Stored records:
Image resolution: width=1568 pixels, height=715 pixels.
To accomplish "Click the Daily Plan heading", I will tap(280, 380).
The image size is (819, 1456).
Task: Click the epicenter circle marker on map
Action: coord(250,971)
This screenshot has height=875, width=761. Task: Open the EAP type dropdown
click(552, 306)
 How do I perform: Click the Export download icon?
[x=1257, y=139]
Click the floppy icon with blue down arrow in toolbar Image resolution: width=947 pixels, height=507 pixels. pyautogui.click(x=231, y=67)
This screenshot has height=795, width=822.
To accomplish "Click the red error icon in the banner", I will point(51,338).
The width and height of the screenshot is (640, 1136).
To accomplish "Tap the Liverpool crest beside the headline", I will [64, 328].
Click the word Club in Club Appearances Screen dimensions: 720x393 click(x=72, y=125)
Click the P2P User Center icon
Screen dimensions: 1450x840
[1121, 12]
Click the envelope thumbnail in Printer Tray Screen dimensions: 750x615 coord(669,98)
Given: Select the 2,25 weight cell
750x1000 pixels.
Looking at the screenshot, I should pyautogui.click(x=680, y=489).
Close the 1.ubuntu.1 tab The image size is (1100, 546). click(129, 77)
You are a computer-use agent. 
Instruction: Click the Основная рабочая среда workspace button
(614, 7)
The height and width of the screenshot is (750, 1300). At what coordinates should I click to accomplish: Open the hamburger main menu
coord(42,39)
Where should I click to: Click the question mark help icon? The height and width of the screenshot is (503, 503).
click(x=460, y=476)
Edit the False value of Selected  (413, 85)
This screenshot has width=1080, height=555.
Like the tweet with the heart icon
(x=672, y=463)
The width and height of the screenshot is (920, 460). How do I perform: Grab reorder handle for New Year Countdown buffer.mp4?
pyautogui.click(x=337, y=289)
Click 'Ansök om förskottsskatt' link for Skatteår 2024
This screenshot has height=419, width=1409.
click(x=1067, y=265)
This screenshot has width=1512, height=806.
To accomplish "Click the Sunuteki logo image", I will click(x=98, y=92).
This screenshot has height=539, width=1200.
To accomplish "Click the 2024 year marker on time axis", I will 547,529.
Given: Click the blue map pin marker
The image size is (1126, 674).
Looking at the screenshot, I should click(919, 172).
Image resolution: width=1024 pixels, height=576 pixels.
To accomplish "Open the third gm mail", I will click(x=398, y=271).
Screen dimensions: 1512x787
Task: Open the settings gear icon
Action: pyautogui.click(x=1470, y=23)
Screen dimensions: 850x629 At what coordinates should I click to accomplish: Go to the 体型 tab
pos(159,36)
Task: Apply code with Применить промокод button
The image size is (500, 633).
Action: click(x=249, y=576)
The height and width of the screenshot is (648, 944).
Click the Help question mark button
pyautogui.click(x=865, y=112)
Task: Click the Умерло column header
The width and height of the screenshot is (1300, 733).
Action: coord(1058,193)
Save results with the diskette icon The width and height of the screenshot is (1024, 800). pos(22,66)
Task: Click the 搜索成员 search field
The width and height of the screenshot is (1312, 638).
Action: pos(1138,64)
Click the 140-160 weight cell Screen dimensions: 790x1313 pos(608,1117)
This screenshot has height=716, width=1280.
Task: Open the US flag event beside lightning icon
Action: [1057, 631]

Task to carry out: What is needed is a word-for-word copy of all the records above.

Written response:
Image resolution: width=1568 pixels, height=715 pixels.
To accomplish "Click the Daily Plan heading", I will tap(280, 380).
The image size is (819, 1456).
Task: Click the epicenter circle marker on map
Action: coord(250,971)
This screenshot has height=875, width=761. Task: Open the EAP type dropdown
click(552, 306)
 How do I perform: Click the Export download icon?
[x=1257, y=139]
Click the floppy icon with blue down arrow in toolbar Image resolution: width=947 pixels, height=507 pixels. pyautogui.click(x=231, y=67)
This screenshot has height=795, width=822.
To accomplish "Click the red error icon in the banner", I will point(51,338).
The width and height of the screenshot is (640, 1136).
To accomplish "Tap the Liverpool crest beside the headline", I will [64, 328].
Click the word Club in Club Appearances Screen dimensions: 720x393 click(x=72, y=125)
Click the P2P User Center icon
Screen dimensions: 1450x840
[1121, 12]
Click the envelope thumbnail in Printer Tray Screen dimensions: 750x615 coord(669,98)
Given: Select the 2,25 weight cell
750x1000 pixels.
Looking at the screenshot, I should pyautogui.click(x=680, y=489).
Close the 1.ubuntu.1 tab The image size is (1100, 546). click(129, 77)
You are a computer-use agent. 
Instruction: Click the Основная рабочая среда workspace button
(614, 7)
The height and width of the screenshot is (750, 1300). At what coordinates should I click to accomplish: Open the hamburger main menu
coord(42,39)
Where should I click to: Click the question mark help icon? The height and width of the screenshot is (503, 503).
click(x=460, y=476)
Edit the False value of Selected  (413, 85)
This screenshot has width=1080, height=555.
Like the tweet with the heart icon
(x=672, y=463)
The width and height of the screenshot is (920, 460). How do I perform: Grab reorder handle for New Year Countdown buffer.mp4?
pyautogui.click(x=337, y=289)
Click 'Ansök om förskottsskatt' link for Skatteår 2024
This screenshot has height=419, width=1409.
click(x=1067, y=265)
This screenshot has width=1512, height=806.
To accomplish "Click the Sunuteki logo image", I will click(x=98, y=92).
This screenshot has height=539, width=1200.
To accomplish "Click the 2024 year marker on time axis", I will 547,529.
Given: Click the blue map pin marker
The image size is (1126, 674).
Looking at the screenshot, I should click(919, 172).
Image resolution: width=1024 pixels, height=576 pixels.
To accomplish "Open the third gm mail", I will click(x=398, y=271).
Screen dimensions: 1512x787
Task: Open the settings gear icon
Action: pyautogui.click(x=1470, y=23)
Screen dimensions: 850x629 At what coordinates should I click to accomplish: Go to the 体型 tab
pos(159,36)
Task: Apply code with Применить промокод button
The image size is (500, 633).
Action: click(x=249, y=576)
The height and width of the screenshot is (648, 944).
Click the Help question mark button
pyautogui.click(x=865, y=112)
Task: Click the Умерло column header
The width and height of the screenshot is (1300, 733).
Action: coord(1058,193)
Save results with the diskette icon The width and height of the screenshot is (1024, 800). pos(22,66)
Task: Click the 搜索成员 search field
The width and height of the screenshot is (1312, 638).
Action: pos(1138,64)
Click the 140-160 weight cell Screen dimensions: 790x1313 pos(608,1117)
This screenshot has height=716, width=1280.
Task: Open the US flag event beside lightning icon
Action: [1057, 631]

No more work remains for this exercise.